**Assignment:**
Each record must appear in the answer exactly as given.

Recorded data
════════════════════
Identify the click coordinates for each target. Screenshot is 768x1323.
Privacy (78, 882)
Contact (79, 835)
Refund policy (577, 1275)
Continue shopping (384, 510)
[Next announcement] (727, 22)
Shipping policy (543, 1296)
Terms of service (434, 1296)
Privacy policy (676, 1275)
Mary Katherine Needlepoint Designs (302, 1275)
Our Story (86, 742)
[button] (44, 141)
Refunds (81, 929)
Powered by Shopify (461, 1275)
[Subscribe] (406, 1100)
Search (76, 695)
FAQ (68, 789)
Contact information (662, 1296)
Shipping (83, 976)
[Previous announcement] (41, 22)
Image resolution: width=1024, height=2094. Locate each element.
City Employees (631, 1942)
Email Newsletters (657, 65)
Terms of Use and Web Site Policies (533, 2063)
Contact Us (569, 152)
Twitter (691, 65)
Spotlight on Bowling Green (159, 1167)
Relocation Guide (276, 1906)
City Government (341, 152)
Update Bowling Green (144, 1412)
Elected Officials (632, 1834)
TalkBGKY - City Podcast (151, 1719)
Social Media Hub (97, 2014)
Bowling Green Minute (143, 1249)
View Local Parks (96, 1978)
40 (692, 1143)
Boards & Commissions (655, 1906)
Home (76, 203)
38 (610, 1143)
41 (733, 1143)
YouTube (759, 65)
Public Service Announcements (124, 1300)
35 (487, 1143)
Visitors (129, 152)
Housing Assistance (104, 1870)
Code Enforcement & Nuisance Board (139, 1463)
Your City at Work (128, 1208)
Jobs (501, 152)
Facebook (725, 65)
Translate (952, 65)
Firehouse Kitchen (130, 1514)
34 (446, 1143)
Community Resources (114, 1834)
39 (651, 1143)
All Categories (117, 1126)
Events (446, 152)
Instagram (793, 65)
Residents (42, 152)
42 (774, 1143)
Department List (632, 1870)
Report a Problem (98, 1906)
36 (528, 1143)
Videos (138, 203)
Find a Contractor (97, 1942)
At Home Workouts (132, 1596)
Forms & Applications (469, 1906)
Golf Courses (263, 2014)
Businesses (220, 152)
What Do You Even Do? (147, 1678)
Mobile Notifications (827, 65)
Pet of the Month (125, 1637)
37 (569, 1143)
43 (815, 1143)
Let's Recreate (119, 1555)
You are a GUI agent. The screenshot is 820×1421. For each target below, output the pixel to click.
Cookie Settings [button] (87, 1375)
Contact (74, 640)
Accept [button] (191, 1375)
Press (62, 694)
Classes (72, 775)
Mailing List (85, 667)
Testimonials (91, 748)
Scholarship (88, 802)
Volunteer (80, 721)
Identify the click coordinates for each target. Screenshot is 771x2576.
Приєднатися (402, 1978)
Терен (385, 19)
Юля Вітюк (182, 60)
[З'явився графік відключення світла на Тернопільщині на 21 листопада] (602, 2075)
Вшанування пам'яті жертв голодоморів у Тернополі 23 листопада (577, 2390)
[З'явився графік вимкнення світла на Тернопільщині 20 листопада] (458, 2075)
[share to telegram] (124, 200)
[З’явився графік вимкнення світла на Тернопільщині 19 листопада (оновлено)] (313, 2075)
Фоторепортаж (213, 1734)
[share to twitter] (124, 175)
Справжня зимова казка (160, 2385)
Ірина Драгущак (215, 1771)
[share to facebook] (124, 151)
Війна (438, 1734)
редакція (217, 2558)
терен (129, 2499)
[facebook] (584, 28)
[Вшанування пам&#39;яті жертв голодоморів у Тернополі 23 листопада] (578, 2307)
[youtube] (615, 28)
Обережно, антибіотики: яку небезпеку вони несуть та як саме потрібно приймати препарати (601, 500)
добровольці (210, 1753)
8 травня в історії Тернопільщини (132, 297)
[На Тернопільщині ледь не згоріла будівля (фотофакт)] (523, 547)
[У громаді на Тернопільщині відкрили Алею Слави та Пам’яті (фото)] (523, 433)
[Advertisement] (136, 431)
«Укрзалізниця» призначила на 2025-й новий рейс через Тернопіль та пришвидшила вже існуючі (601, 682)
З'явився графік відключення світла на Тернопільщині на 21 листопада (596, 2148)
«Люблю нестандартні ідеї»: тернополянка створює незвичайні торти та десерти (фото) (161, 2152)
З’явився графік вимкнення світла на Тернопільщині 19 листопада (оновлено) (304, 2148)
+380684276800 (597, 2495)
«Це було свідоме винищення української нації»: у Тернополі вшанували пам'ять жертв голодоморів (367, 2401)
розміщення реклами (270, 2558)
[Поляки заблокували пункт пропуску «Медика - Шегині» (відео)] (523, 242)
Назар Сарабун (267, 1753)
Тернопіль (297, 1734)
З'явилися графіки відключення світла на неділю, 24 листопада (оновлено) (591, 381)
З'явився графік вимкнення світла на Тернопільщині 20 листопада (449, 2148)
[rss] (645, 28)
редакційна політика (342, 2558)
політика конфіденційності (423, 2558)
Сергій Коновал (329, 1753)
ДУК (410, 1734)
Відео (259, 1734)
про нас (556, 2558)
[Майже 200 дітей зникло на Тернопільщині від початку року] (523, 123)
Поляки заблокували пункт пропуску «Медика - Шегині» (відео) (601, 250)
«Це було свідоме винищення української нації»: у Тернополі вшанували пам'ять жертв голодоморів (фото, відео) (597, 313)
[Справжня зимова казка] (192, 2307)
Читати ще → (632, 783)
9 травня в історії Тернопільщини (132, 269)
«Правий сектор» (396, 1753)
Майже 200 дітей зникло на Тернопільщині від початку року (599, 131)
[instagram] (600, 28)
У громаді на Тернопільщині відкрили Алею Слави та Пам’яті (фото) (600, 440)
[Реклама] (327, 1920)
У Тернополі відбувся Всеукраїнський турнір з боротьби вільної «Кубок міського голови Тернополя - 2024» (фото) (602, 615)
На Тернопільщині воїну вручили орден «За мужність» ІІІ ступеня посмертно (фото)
════════════════════
**Response box:**
Identify the click coordinates for each target. Screenshot is 768x1323.
Privacy (78, 882)
Contact (79, 835)
Refund policy (577, 1275)
Continue shopping (384, 510)
[Next announcement] (727, 22)
Shipping policy (543, 1296)
Terms of service (434, 1296)
Privacy policy (676, 1275)
Mary Katherine Needlepoint Designs (302, 1275)
Our Story (86, 742)
[button] (44, 141)
Refunds (81, 929)
Powered by Shopify (461, 1275)
[Subscribe] (406, 1100)
Search (76, 695)
FAQ (68, 789)
Contact information (662, 1296)
Shipping (83, 976)
[Previous announcement] (41, 22)
Image resolution: width=1024, height=2094. Locate each element.
City Employees (631, 1942)
Email Newsletters (657, 65)
Terms of Use and Web Site Policies (533, 2063)
Contact Us (569, 152)
Twitter (691, 65)
Spotlight on Bowling Green (159, 1167)
Relocation Guide (276, 1906)
City Government (341, 152)
Update Bowling Green (144, 1412)
Elected Officials (632, 1834)
TalkBGKY - City Podcast (151, 1719)
Social Media Hub (97, 2014)
Bowling Green Minute (143, 1249)
View Local Parks (96, 1978)
40 (692, 1143)
Boards & Commissions (655, 1906)
Home (76, 203)
38 (610, 1143)
41 (733, 1143)
YouTube (759, 65)
Public Service Announcements (124, 1300)
35 (487, 1143)
Visitors (129, 152)
Housing Assistance (104, 1870)
Code Enforcement & Nuisance Board (139, 1463)
Your City at Work (128, 1208)
Jobs (501, 152)
Facebook (725, 65)
Translate (952, 65)
Firehouse Kitchen (130, 1514)
34 (446, 1143)
Community Resources (114, 1834)
39 (651, 1143)
All Categories (117, 1126)
Events (446, 152)
Instagram (793, 65)
Residents (42, 152)
42 (774, 1143)
Department List (632, 1870)
Report a Problem (98, 1906)
36 (528, 1143)
Videos (138, 203)
Find a Contractor (97, 1942)
At Home Workouts (132, 1596)
Forms & Applications (469, 1906)
Golf Courses (263, 2014)
Businesses (220, 152)
What Do You Even Do? (147, 1678)
Mobile Notifications (827, 65)
Pet of the Month (125, 1637)
37 (569, 1143)
43 (815, 1143)
Let's Recreate (119, 1555)
You are a GUI agent. The screenshot is 820×1421. For each target below, output the pixel to click.
Cookie Settings [button] (87, 1375)
Contact (74, 640)
Accept [button] (191, 1375)
Press (62, 694)
Classes (72, 775)
Mailing List (85, 667)
Testimonials (91, 748)
Scholarship (88, 802)
Volunteer (80, 721)
Identify the click coordinates for each target. Screenshot is 771x2576.
Приєднатися (402, 1978)
Терен (385, 19)
Юля Вітюк (182, 60)
[З'явився графік відключення світла на Тернопільщині на 21 листопада] (602, 2075)
Вшанування пам'яті жертв голодоморів у Тернополі 23 листопада (577, 2390)
[З'явився графік вимкнення світла на Тернопільщині 20 листопада] (458, 2075)
[share to telegram] (124, 200)
[З’явився графік вимкнення світла на Тернопільщині 19 листопада (оновлено)] (313, 2075)
Фоторепортаж (213, 1734)
[share to twitter] (124, 175)
Справжня зимова казка (160, 2385)
Ірина Драгущак (215, 1771)
[share to facebook] (124, 151)
Війна (438, 1734)
редакція (217, 2558)
терен (129, 2499)
[facebook] (584, 28)
[Вшанування пам&#39;яті жертв голодоморів у Тернополі 23 листопада] (578, 2307)
[youtube] (615, 28)
Обережно, антибіотики: яку небезпеку вони несуть та як саме потрібно приймати препарати (601, 500)
добровольці (210, 1753)
8 травня в історії Тернопільщини (132, 297)
[На Тернопільщині ледь не згоріла будівля (фотофакт)] (523, 547)
[У громаді на Тернопільщині відкрили Алею Слави та Пам’яті (фото)] (523, 433)
[Advertisement] (136, 431)
«Укрзалізниця» призначила на 2025-й новий рейс через Тернопіль та пришвидшила вже існуючі (601, 682)
З'явився графік відключення світла на Тернопільщині на 21 листопада (596, 2148)
«Люблю нестандартні ідеї»: тернополянка створює незвичайні торти та десерти (фото) (161, 2152)
З’явився графік вимкнення світла на Тернопільщині 19 листопада (оновлено) (304, 2148)
+380684276800 (597, 2495)
«Це було свідоме винищення української нації»: у Тернополі вшанували пам'ять жертв голодоморів (367, 2401)
розміщення реклами (270, 2558)
[Поляки заблокували пункт пропуску «Медика - Шегині» (відео)] (523, 242)
Назар Сарабун (267, 1753)
Тернопіль (297, 1734)
З'явилися графіки відключення світла на неділю, 24 листопада (оновлено) (591, 381)
З'явився графік вимкнення світла на Тернопільщині 20 листопада (449, 2148)
[rss] (645, 28)
редакційна політика (342, 2558)
політика конфіденційності (423, 2558)
Сергій Коновал (329, 1753)
ДУК (410, 1734)
Відео (259, 1734)
про нас (556, 2558)
[Майже 200 дітей зникло на Тернопільщині від початку року] (523, 123)
Поляки заблокували пункт пропуску «Медика - Шегині» (відео) (601, 250)
«Це було свідоме винищення української нації»: у Тернополі вшанували пам'ять жертв голодоморів (фото, відео) (597, 313)
[Справжня зимова казка] (192, 2307)
Читати ще → (632, 783)
9 травня в історії Тернопільщини (132, 269)
«Правий сектор» (396, 1753)
Майже 200 дітей зникло на Тернопільщині від початку року (599, 131)
[instagram] (600, 28)
У громаді на Тернопільщині відкрили Алею Слави та Пам’яті (фото) (600, 440)
[Реклама] (327, 1920)
У Тернополі відбувся Всеукраїнський турнір з боротьби вільної «Кубок міського голови Тернополя - 2024» (фото) (602, 615)
На Тернопільщині воїну вручили орден «За мужність» ІІІ ступеня посмертно (фото)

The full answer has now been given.